EKBIS.CO, JAKARTA -- Pemerintah Republik Indonesia semakin serius menggarap sektor ekonomi syariah dalam beberapa tahun terakhir. Sejak Masterplan Ekonomi dan Keuangan Syariah 2019-2024 diluncurkan Bappenas, Komite Nasional Keuangan Syariah (KNKS) resmi beroperasi.
Ranah strategis KNKS pun diperluas menjadi Komite Nasional Ekonomi dan Keuangan Syariah (KNEKS) dengan Presiden RI, Joko Widodo sebagai Ketua Umum dan Wakil Presiden Maruf Amin sebagai Ketua Harian di awal tahun 2020.
Masterplan memiliki berbagai target pengembangan ekonomi dan keuangan syariah, baik di sisi keuangan syariah, dana sosial syariah, hingga industri halal. Tujuan utama pemerintah adalah menjadikan Indonesia sebagai pusat ekonomi syariah global pada 2024.
Rencana tersebut bukan tidak mungkin. Sejak mulai menyambungkan dan memperbaiki rantai-rantai yang terputus, Indonesia berhasil menduduki peringkat empat dalam The State of Global Islamic Economic Report 2020/2021, dari sebelumnya peringkat lima pada 2019 dan peringkat 10 tahun 2018.
Meski demikian, ekonomi syariah masih jadi barang asing di dalam negeri sendiri. Ketua Dewan Pengawas Otoritas Jasa Keuangan (OJK), Wimboh Santoso menyebut aset keuangan syariah, tidak termasuk saham syariah, mencapai Rp 1.741,87 triliun per Oktober 2020.
Sampai September 2020, pangsa pasarnya terhadap keuangan nasional sebesar 9,69 persen. Aset tersebut meliputi aset perbankan syariah sebesar Rp 575,85 triliun, industri keuangan bukan bank syariah sebesar Rp 111,44 triliun, dan pasar modal syariah sebesar Rp 1.022,87 triliun.
Wimboh mengatakan perlu strategi khusus untuk membuat pangsa pasar lebih besar. OJK setidaknya ingin pangsa pasar keuangan syariah mencapai 20 persen.

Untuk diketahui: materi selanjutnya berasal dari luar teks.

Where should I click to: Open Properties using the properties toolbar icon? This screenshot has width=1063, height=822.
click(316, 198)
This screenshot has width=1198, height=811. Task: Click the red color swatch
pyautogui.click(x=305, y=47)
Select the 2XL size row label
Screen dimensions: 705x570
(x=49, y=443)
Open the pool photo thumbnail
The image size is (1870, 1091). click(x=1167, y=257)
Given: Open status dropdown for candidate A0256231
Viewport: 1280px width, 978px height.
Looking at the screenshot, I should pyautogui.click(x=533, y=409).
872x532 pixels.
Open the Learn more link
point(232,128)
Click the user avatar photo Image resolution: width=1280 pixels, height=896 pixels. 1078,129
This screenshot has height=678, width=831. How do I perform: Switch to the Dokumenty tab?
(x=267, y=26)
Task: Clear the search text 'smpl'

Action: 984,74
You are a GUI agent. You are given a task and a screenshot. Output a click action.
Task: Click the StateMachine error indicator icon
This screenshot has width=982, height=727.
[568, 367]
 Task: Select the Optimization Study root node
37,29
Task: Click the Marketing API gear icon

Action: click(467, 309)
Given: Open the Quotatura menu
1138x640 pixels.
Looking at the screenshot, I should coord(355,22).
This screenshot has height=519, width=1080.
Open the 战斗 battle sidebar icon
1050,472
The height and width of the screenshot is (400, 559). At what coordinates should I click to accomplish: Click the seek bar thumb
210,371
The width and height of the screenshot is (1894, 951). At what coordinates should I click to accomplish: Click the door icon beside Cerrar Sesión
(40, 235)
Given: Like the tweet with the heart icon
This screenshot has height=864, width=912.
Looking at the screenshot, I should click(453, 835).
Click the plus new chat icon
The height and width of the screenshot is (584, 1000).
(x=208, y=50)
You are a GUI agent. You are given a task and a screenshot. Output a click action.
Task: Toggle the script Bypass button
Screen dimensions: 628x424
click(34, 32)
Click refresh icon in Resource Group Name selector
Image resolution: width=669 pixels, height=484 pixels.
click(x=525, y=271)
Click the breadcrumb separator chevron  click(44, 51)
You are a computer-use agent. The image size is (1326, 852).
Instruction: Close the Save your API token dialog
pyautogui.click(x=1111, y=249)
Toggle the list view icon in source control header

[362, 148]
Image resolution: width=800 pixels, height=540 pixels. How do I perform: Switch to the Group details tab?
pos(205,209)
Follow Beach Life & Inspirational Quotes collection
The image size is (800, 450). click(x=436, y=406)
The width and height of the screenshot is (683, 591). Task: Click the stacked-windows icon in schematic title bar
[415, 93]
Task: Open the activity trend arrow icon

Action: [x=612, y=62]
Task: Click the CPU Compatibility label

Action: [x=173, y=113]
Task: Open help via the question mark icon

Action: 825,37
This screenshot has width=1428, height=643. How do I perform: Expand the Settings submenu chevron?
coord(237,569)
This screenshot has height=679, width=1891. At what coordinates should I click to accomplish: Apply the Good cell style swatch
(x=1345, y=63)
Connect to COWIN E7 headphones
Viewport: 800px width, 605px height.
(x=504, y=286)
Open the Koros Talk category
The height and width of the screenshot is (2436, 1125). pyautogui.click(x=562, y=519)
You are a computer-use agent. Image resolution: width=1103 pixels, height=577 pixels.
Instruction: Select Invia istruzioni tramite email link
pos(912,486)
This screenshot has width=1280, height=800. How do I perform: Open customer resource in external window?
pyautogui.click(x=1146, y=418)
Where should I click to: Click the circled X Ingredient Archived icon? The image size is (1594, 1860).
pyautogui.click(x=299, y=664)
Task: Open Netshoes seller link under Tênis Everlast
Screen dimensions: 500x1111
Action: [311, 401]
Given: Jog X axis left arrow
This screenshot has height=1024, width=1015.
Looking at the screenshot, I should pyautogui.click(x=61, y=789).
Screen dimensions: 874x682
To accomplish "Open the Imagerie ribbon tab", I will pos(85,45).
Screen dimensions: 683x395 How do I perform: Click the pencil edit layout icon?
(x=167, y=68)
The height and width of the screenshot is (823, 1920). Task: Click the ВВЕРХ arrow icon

“Setidaknya kita ingin jika porsinya mencapai 20 persen,” katanya dalam diskusi daring Sharia Business and Academic Sinergy (SBAS) 2020 Ikatan Ahli Ekonomi Islam Indonesia (IAEI) beberapa waktu lalu.
Sementara itu, pasar modal syariah ditopang signifikan oleh sukuk negara. Direktorat Jenderal Pengelolaan Pembiayaan dan Risiko Kementerian telah menyatakan komitmen meningkatkan peran instrumen keuangan syariah dalam pengelolaan negara.
Direktur Pembiayaan Syariah DJPPR, Dwi Irianti Hadiningdyah mengatakan Surat Berharga Syariah Negara (SBSN) telah memberikan kontribusi signifikan terhadap perkembangan aset keuangan syariah secara nasional.
"Pangsa SBSN terhadap obligasi nasional saat ini berada di kisaran 19,4 persen, jauh lebih tinggi dibandingkan market share perbankan syariah yang di angka 6,05 persen per Mei 2020," katanya kepada Republika.co.id, Kamis (3/9) lalu.
Porsi SBSN dalam pembiayaan APBN juga terus mengalami peningkatan. Jika dihitung dari jumlah penerbitan tahunan, porsi penerbitan SBSN terhadap SBN selama tahun 2016–2020 mencapai 26-30 persen.
Jumlah tersebut meningkat signifikan jika dibandingkan dengan porsi penerbitan SBSN terhadap SBN pada tahun pertama penerbitannya di 2009 yang sekitar 12 persen. Outstanding SBSN saat ini telah mencapai Rp 916,5 triliun per 27 Agustus 2020.
"Ini menunjukan kontribusi SBSN terhadap pembiayaan APBN terus meningkat," katanya.
Dwi mengatakan dalam beberapa tahun ke depan, target utama capaian Pemerintah adalah membentuk pasar Surat Berharga Negara (SBN) yang aktif, dalam, dan likuid. Untuk itu, upaya memperkuat infrastruktur dan mengembangkan pasar SBSN terus dilakukan.